We are still in the middle of a battle in our greenhouse between farmer and animal!! Some thing is still being very insistent on removing seeds from seed trays and replacing with oats!!

This week we have started lifting all our onions to cure.  We are not over joyed with our onion crop this year and we are wondering if it is the change in compost that we used.  We have always used composted horse manure and this year we used a certified organic compost. All our other crops have done really well with the new compost but I think next year we will be heading back to the composted horse manure for onions.

What is in this weeks basket?
Tomatoes - We hope you are enjoying the bounty this year. Looking back over our records this year has been the best year we have ever had on the farm for tomatoes!
Tomatillos - Do remember if you don't want to make salsa these are great roasted, made into chili sauce or you can even freeze them to use at a later date.  This weekend I will be making a tomatillo and pork stew so will post the recipe next week as we still have a few weeks to come of these!
Eggplant - They are still doing really well so we have found nine different ways you can try them this week!
Sweet peppers
Beans - We are having an amazing bean seasons so far this year and we still have more to come!!  So we have added two additional recipes this week for beans in case you are running out of ideas!
This is the one I am looking forward to trying this week, it is from Melissa Joulwan's book Well Fed and it is coconut almond green beans
Last week I made a modified Ribollita Soup and have included the recipe for you all!
1lb of fresh beans chopped into 1cm slices
1 onion chopped
4 carrots grated
2 cloves of garlic chopped.
4 stalks of celery sliced
6 tomatoes chopped into chunks
2 litres of stock chicken or vegetable
Then some sort of greens! I used cabbage but you can use kale napa cabbage etc.
salt and peppers
Heat a few tablespoons of oil in a large saucepan, add the onion, garlic and celery and saute for about 10 minutes then add the carrots and chopped tomatoes and a little thyme and saute for another 5 minutes then add your stock simmer gently for 45 minutes, season with salt and peppers then add your shredded cabbage/greens and beans and cook for another 15 minutes.
Michael gave it the thumbs up! "Sooooo Sweet!!"
Hot Peppers - Please remember we do not include hot peppers as part of your box.  We don't feel it is fair as not everyone enjoys hot and spicy food.  Hot Peppers are something that we grow and we leave in a basket for you to help your self to.

Tuesday, August 19, 2014

CSA Newsletter ~ Week 10

We have certainly seen some rain and heat this week but the cold nights have continued! Michael has been wondering if we should have grown rice this year rather than vegetables?

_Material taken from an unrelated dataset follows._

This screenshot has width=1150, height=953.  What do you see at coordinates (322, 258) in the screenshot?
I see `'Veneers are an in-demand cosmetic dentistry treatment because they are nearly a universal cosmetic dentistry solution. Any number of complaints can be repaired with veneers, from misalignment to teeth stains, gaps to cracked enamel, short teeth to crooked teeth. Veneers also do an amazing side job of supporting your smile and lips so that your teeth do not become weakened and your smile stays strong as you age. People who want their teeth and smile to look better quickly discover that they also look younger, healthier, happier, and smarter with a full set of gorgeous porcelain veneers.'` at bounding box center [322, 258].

One of our chores this week was to clear out the greenhouse and plough it ready for transplanting and direct seeding our winter crops.  I have been left a tiny corner to continue with the seeding but we managed to get three full length and two short beds into the greenhouse which did bring up the conversation of maybe needing another greenhouse!!

This weeks basket!
Sweet Peppers 
Beans - They are back and are amazing.  Some of the beans are going to be large, they are a jumbo borlotti bean variety and we cooked with them this weekend and they are not at all stringy!
Watermelons - These are certainly going to be watery but not sure how sweet! We have had enough rain but not enough heat and I think these need the balance of each.  Our other melons have been slow to grow and I think this is purely down 

to not having the heat we had last year to bring them along.
Zucchini - They are starting to slow and we hear the cheers! We may get another one or maybe two weeks out of them.
And as per previous weeks help your self to hot peppers!

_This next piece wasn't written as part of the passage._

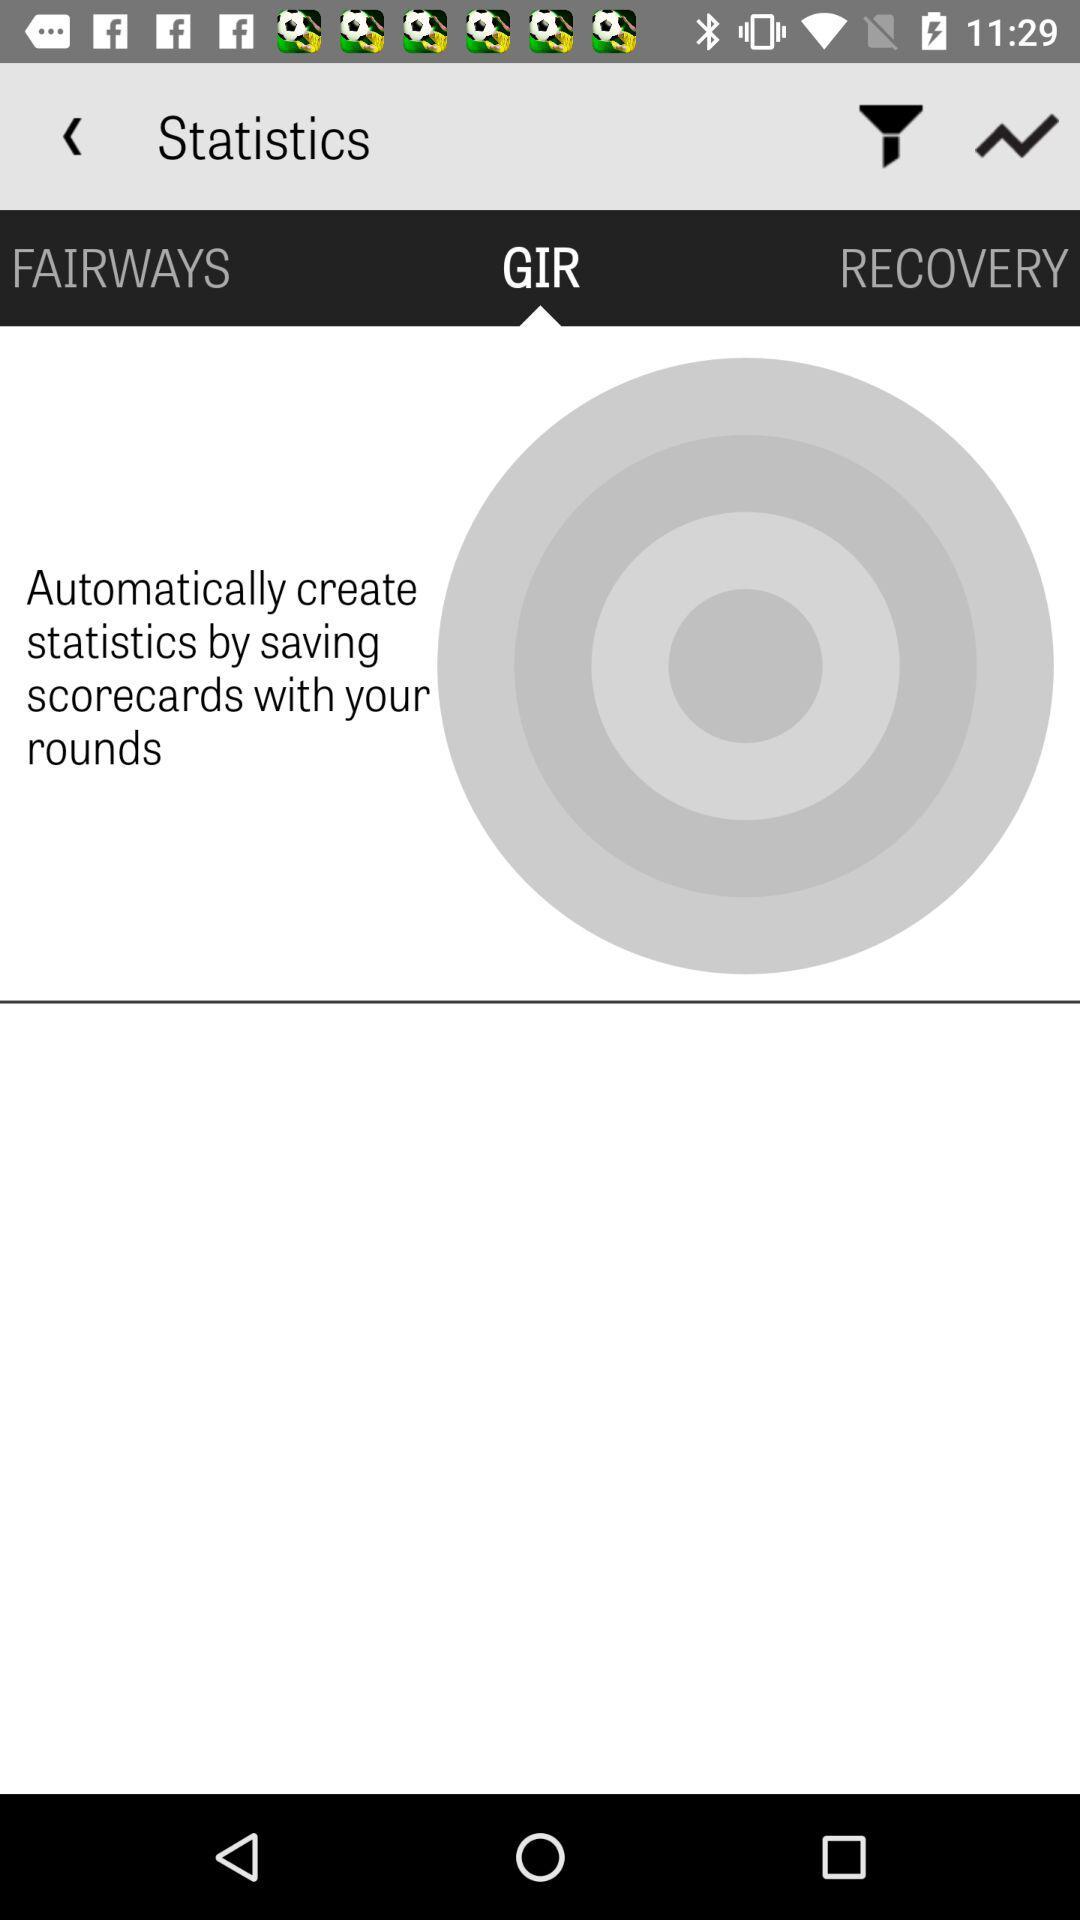 Image resolution: width=1080 pixels, height=1920 pixels. What do you see at coordinates (890, 135) in the screenshot?
I see `the app to the right of the statistics` at bounding box center [890, 135].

Eggplant and green bean curry ~ Taken from Hugh Fearnly-Whittingstall's book "VEG Everyday".

Ahead of time either stew your tomatoes or roast them in the oven and blend into a thick sauce.
Curry Paste! You can make this as hot or as mild as you like.
2 medium onions
6 garlic cloves
1.5tsp ginger powder
5-6 medium chillies
2 tsp cumin
2 tsp coriander
1 tsp turmeric
1 tsp of tamarind paste
Place in a blender and blend till a paste.  You can use all of this or just a little!
Cut the eggplant into 2 inch chunks and saute in oil until they are lightly browned.  You may need to do this in batches.  Place the cooked eggplant to one side add a little more oil to the pan, add the paste and fry over a medium heat for 3-4 minutes.  Add the eggplant back to the pan and stir until coated in the spice mix. Add your tomato sauce (about 300ml) and one can of coconut milk.  Simmer partially covered for 10 minutes then add your beans and simmer until they are tender about 5 minutes.  Season with salt and pepper and garnish with toasted almonds.